Turkey not first country to be hit by child suicide attack

Militants have used children or young adults as suicide bombers in several countries, notably Nigeria, but Gaziantep blast is appeared to be the first such attack in Turkey

Courtesy of: AFP
Courtesy of: AFP

Ambulances arrive at the site of an explosion on August 20, 2016 in Gaziantep following a late night militant attack on a wedding party in southeastern Turkey.

Updated Aug 22, 2016

A suicide bomber as young as 12 killed at least 51 people at a wedding in Turkey, President Recep Tayyip Erdogan said Sunday.

Erdogan said Saturday's blast in Gaziantep near the Syria border "was the result of a suicide bomber aged between 12 and 14 who either detonated (the bomb) or others detonated it."

Militants have used children or young adults as suicide bombers in several countries, notably Nigeria, but this appeared to be the first such attack in Turkey.

Here is the situation in other countries where children have been forced to carry out suicide bombings.


The number of children used by Nigeria's Boko Haram to carry out suicide bombings had risen 11-fold in one of the most "horrific" aspects of insurgency, UNICEF said in an April report. 

"The number of children involved in 'suicide' attacks in Nigeria, Cameroon, Chad and Niger has risen sharply over the past year, from four in 2014 to 44 in 2015," UNICEF said.

More than 75 percent of the children involved in such attacks are girls, added UNICEF, who described them as "victims" not "perpetrators."

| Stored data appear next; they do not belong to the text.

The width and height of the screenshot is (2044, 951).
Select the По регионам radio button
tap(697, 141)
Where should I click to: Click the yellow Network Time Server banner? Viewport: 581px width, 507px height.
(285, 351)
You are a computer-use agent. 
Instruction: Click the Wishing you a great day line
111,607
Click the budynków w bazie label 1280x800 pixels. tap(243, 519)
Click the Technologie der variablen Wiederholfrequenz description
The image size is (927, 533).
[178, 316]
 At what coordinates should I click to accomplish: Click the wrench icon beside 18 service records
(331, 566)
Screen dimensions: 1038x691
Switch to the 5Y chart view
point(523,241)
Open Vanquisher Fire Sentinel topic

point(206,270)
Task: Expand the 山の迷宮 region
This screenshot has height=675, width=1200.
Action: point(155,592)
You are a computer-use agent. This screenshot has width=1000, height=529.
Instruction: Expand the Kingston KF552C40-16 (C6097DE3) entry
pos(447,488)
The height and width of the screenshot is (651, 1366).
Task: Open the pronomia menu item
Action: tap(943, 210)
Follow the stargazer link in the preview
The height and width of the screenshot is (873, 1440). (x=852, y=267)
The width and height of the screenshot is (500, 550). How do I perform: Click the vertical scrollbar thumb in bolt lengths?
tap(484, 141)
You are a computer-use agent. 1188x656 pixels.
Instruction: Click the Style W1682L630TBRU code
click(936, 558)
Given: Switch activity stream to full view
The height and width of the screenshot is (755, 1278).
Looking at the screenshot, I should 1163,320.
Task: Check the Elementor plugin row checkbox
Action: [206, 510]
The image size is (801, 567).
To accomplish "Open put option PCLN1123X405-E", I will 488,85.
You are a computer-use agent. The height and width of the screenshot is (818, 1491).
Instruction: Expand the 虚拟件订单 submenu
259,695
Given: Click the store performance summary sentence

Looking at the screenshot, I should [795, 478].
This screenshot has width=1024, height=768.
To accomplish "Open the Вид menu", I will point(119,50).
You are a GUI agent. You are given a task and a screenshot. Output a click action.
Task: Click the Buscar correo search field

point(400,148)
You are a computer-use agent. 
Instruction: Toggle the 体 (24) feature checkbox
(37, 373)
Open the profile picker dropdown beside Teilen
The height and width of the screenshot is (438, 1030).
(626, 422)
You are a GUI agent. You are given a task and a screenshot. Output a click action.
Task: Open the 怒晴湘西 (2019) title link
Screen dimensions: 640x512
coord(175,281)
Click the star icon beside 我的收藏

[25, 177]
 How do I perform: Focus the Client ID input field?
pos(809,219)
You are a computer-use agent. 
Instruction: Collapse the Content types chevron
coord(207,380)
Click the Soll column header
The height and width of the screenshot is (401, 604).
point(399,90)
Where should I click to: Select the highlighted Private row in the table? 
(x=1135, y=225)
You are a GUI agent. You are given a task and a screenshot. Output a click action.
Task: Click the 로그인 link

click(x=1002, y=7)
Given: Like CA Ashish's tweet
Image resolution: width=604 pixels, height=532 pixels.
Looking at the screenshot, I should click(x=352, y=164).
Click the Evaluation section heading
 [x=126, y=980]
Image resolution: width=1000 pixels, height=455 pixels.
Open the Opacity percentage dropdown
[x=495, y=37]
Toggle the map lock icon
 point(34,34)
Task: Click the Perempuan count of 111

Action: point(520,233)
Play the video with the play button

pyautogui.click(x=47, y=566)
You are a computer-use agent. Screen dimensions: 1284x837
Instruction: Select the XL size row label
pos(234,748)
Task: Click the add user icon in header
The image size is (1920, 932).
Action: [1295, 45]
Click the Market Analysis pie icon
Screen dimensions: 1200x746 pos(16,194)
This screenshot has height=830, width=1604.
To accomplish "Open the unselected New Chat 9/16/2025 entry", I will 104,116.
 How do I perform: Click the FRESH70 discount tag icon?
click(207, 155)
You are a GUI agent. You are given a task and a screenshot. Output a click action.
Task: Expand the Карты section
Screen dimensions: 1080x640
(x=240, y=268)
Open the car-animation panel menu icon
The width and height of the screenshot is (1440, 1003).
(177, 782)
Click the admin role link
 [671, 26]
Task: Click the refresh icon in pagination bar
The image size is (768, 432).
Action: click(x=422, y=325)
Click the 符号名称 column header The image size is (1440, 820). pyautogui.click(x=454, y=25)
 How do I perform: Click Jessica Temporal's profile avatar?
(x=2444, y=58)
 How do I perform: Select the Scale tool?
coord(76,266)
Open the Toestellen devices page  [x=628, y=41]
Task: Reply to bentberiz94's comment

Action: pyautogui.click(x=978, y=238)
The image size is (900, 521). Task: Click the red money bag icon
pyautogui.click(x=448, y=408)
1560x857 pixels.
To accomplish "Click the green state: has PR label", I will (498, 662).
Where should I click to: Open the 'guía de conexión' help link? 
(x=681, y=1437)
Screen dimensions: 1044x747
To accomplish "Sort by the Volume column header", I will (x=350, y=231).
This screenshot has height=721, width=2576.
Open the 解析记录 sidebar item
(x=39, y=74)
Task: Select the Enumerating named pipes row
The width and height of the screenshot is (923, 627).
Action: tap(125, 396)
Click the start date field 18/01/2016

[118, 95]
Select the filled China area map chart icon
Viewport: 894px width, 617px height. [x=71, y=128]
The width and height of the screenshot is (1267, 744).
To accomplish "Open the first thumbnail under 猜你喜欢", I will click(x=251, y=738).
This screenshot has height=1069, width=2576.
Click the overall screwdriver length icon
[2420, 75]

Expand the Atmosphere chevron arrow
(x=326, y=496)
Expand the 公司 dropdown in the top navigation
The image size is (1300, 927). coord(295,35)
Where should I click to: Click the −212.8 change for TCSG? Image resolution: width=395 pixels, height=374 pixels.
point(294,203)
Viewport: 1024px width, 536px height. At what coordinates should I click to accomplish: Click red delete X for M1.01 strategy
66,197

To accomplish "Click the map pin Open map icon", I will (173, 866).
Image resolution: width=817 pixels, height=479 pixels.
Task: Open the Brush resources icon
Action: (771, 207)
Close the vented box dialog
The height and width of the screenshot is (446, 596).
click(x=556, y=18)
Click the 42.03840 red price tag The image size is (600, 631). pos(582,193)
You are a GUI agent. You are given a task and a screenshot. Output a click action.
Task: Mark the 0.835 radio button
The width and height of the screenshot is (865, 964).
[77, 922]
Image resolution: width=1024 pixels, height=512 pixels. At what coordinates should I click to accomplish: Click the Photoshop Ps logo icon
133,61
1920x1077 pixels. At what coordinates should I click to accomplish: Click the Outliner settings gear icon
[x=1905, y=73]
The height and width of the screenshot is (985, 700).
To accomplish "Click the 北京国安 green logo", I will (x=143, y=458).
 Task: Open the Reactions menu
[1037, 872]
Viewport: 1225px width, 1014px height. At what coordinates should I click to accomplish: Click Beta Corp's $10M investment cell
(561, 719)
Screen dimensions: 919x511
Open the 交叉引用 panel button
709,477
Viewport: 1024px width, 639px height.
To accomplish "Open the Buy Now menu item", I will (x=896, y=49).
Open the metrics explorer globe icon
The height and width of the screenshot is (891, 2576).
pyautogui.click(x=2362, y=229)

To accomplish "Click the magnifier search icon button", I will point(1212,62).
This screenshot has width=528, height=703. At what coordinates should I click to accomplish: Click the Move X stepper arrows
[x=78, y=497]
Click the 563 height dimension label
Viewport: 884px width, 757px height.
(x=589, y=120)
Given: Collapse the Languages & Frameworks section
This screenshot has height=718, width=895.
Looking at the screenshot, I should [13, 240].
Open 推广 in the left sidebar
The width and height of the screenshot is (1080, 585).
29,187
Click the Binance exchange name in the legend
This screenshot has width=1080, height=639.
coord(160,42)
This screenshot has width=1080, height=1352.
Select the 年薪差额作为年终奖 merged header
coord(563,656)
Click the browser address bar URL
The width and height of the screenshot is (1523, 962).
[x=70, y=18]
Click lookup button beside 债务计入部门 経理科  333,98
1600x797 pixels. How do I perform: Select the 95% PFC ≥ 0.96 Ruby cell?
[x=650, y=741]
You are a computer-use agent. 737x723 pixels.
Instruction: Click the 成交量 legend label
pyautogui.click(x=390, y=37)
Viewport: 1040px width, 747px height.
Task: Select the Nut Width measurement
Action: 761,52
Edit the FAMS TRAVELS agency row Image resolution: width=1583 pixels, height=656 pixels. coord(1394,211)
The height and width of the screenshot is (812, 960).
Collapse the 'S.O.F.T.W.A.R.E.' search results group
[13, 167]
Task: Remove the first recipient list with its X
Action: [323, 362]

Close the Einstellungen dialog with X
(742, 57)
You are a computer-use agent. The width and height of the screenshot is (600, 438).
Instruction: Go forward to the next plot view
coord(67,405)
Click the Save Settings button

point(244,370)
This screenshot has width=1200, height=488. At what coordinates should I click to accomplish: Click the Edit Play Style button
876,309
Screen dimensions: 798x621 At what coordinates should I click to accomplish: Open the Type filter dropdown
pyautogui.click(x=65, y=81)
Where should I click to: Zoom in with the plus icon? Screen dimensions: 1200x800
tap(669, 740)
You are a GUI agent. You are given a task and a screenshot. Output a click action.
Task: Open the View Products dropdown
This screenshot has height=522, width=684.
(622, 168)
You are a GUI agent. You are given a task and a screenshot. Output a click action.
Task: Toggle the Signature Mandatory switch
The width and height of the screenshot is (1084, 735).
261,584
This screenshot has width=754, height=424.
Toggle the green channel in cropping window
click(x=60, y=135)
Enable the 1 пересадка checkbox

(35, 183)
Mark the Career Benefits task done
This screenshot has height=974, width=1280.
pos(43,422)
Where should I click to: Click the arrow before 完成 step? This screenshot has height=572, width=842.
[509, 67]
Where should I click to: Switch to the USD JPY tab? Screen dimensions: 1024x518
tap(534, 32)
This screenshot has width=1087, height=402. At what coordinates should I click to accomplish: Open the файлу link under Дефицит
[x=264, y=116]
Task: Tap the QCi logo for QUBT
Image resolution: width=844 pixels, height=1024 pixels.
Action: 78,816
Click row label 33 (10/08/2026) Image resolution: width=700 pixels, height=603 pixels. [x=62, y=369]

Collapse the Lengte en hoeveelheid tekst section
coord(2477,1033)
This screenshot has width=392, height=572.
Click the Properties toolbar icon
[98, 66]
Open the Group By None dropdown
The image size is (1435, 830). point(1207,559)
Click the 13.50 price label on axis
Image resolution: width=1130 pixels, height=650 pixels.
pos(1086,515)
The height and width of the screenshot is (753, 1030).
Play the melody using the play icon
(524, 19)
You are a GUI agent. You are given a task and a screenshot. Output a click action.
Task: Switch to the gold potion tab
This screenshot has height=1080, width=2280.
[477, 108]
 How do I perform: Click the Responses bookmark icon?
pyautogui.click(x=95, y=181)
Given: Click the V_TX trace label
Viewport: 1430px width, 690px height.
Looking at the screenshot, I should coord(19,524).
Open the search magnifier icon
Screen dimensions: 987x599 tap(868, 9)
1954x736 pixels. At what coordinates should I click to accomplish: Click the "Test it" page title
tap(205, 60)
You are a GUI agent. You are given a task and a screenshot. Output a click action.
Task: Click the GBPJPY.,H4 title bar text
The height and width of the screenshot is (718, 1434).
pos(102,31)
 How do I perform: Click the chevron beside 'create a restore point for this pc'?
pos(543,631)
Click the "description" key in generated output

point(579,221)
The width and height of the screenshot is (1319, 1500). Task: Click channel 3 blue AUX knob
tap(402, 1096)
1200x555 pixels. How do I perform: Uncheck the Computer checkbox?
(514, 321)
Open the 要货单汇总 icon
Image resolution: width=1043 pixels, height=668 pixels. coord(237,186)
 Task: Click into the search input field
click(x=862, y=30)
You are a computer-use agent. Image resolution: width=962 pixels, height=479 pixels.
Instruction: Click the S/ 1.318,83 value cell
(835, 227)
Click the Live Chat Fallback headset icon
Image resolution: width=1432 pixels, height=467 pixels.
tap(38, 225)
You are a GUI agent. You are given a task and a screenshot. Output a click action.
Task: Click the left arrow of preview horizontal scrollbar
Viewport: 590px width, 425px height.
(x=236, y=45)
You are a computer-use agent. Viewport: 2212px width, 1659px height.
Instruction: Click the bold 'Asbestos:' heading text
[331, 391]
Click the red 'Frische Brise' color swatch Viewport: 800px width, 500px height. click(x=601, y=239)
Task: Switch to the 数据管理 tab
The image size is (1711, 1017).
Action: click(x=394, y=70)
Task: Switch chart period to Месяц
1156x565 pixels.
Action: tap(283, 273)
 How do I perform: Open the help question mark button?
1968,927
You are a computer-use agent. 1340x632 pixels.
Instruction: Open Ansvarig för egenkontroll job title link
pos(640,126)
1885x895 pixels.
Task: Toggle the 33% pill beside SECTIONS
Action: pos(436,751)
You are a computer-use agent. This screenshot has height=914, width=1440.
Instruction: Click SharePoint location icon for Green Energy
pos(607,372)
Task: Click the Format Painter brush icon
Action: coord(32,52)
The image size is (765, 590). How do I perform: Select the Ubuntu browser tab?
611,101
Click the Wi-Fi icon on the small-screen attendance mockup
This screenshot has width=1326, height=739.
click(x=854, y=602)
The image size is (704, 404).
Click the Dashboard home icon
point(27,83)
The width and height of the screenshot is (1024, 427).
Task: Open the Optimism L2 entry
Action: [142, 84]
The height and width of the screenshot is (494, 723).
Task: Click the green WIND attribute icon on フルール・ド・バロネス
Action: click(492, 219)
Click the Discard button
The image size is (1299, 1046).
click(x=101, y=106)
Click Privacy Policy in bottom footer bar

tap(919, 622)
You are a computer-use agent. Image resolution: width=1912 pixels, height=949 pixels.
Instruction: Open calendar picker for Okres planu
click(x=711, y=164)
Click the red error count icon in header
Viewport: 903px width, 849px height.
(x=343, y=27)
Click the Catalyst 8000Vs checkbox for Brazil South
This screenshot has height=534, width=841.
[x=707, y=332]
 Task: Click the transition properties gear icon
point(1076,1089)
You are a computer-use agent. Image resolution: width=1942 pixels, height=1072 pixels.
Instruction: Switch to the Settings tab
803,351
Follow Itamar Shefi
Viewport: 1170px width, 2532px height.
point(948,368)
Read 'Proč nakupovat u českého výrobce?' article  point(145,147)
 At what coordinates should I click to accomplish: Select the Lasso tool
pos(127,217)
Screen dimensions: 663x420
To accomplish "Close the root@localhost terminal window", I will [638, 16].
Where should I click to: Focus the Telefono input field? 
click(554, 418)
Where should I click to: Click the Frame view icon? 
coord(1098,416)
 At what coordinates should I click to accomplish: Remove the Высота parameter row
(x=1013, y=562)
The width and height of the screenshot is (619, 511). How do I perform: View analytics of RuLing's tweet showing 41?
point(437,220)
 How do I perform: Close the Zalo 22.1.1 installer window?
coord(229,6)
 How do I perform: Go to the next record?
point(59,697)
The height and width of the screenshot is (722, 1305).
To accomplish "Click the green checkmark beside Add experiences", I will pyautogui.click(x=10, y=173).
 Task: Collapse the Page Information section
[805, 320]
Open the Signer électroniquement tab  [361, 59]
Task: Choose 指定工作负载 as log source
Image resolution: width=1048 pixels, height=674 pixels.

In January 2015 a girl thought to be just 10 years old blew herself up in a crowded market, killing at least 19 people, whilst in November of the same year, 15 people were killed when two female suicide bombers, one said to be aged around 11, blew themselves up at a busy mobile phone market in northeast Nigeria.

Soldiers and policemen are pictured at the scene where two female suicide bombers blew themselves up at a mobile phone market in the northern Nigerian city of Kano November 18, 2015. REUTERS


In 2012, a suicide bomber struck outside NATO HQ in Kabul killing six people, including child beggars. Afghan authorities said the attacker was 16 although the Taliban, who claimed the bombing, denied this.

An Afghan policeman keeps watch at the site of suicide bomb attack in Kabul September 8, 2012. REUTERS

In March, a 12-year-old would-be suicide bomber surrendered to Afghan forces in eastern Nangarhar province.

The Taliban sent him to kill "infidel troops", he told local media, but he had last-minute misgivings after seeing soldiers praying inside a mosque.

The insurgents say "boys with no beards" are never used in military operations, but Afghan authorities routinely report intercepting Taliban child bombers, some as young as six.

Officials say children are used as "human missiles", their tiny bodies a nimble conduit of flesh-searing explosives, able to penetrate layers of security.


In July 2015, the Syrian Observatory for Human Rights said the DAESH terrorist group was increasingly relying on children to carry out suicide bombings.

The observatory said DAESH had used 18 children as suicide bombers so far that year.